なお新会社は、神奈川県川崎市に本社を置く。新会社の車両は、商用車ブランドとして90年以上の歴史を持つFUSOブランドの下、現在バスを製造している富山市の三菱ふそうバス製造の工場で開発・製造される。

開発・調達・生産・販売の各機能を日本国内に置き、日本の法規制や品質基準、顧客ニーズに円滑に対応する。更にFoxconnが有するZEV分野の専門性、高度な技術力、そしてグローバルなネットワークを生かし、日本および海外市場での事業成功を目指す。

新会社は、バス専業メーカーとして、国内外市場向けのZEVバスを迅速に開発・投入すると共に、従来の内燃機関( ICE )車両ラインアップの改善も継続していく。

現在のFUSOのディーゼルバスラインアップに加え、競争力の高いZEVバスの共同開発を加速させることで、質の高い公共交通を求める社会のニーズに応えることを目指す。

この取り組みについて三菱ふそうトラック・バスで代表取締役・CEOを務めるカール・デッペン氏は、「このたびFoxconnと協業できることを、大変意義深く受け止めています。

この協業は、両社の強みを結集し、バス事業における変革を一層加速させるものです。MFTBCとFoxconnが長年に亘り培ってきた豊富な経験と高度な技術的知見を融合することで、公共交通分野に於ける最先端のソリューションを提供し、日本国内のみならず海外に於いても、持続可能な社会の実現に貢献してまいります」と話している。

また鴻海精密工業股份有限公司で電気自動車事業・最高戦略責任者(CSO)を務める関潤氏は、「モビリティは Foxconn にとって戦略的な優先事項です。MFTBCとの協業は、日本の交通エコシステムに対し包括的な電動化ソリューションを提供するものです。

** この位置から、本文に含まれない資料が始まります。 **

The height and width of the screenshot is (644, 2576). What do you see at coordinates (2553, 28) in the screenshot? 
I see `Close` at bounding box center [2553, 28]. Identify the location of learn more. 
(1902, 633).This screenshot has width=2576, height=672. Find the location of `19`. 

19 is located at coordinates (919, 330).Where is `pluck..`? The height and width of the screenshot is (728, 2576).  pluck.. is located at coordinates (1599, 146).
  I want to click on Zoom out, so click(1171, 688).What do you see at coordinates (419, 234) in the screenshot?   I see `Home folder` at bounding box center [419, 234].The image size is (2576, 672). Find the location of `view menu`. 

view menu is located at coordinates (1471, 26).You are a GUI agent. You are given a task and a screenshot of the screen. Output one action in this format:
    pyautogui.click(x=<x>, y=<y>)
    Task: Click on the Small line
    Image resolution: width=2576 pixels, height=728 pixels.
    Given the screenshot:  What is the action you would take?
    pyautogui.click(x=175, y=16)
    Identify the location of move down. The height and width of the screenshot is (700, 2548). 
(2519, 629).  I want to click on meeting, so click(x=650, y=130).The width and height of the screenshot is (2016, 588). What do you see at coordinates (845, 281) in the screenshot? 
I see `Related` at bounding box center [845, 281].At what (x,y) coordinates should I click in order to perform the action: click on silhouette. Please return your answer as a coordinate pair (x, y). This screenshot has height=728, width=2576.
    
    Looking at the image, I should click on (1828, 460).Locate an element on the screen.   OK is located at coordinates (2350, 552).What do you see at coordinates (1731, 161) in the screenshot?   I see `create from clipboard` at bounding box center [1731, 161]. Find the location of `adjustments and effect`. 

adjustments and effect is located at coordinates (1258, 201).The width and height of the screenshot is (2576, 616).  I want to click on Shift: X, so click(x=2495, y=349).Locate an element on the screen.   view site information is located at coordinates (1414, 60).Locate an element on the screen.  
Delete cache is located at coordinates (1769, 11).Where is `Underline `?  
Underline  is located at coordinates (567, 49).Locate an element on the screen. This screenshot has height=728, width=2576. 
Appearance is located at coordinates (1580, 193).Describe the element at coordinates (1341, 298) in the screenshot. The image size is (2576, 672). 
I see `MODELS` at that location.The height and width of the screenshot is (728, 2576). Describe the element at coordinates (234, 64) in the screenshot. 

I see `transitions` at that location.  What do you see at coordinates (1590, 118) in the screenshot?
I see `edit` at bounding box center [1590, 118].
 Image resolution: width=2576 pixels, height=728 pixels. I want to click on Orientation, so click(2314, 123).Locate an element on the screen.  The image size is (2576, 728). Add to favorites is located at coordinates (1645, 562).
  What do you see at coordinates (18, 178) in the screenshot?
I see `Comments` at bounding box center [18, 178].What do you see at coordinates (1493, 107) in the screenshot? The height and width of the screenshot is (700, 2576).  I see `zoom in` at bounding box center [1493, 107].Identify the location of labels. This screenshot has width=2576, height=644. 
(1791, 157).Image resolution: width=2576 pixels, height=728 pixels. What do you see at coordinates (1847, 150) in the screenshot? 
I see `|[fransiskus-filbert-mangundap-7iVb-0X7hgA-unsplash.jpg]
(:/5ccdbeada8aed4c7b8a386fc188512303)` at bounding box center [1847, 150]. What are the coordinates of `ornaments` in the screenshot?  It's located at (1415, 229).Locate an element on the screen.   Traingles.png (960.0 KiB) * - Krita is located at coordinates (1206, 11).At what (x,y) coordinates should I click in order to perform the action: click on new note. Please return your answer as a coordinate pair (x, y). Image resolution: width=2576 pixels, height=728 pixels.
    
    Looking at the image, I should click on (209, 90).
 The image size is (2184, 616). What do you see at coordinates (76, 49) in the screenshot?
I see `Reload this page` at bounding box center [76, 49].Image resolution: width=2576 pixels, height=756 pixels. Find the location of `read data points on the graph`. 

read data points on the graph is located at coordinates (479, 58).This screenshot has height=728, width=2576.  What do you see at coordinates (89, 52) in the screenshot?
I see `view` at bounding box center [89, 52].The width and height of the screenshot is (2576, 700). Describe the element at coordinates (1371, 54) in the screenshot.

この取り組みにより、開発サイクルを大幅に短縮し、コスト効率を向上させることができます」と語った。

更に三菱ふそうトラック・バスでバス事業本部長を務める高羅克人氏は、「新会社は、両社の企業文化を融合し、日本が誇るものづくりの精神と、Foxconnの俊敏性及び高い技術力を掛け合わせていきます。

両社が既に有する幅広いパートナーシップを踏まえ、今後は先進技術の分野に於いて、更に広範な協業の可能性が生まれるものと期待しています。

私たちは、従来の内燃機関( ICE )技術の継続的な改良に留まらず、ゼロエミッション輸送の推進や、MFTBCのバス事業をデジタル化・電動化の新たな時代へと導くことで、お客様の期待に応えていきます」と結んだ。*但し同取引の成就は、関係する全ての当事者による合意の成立と、関係する取締役会、株主および当局からの承認を条件としている。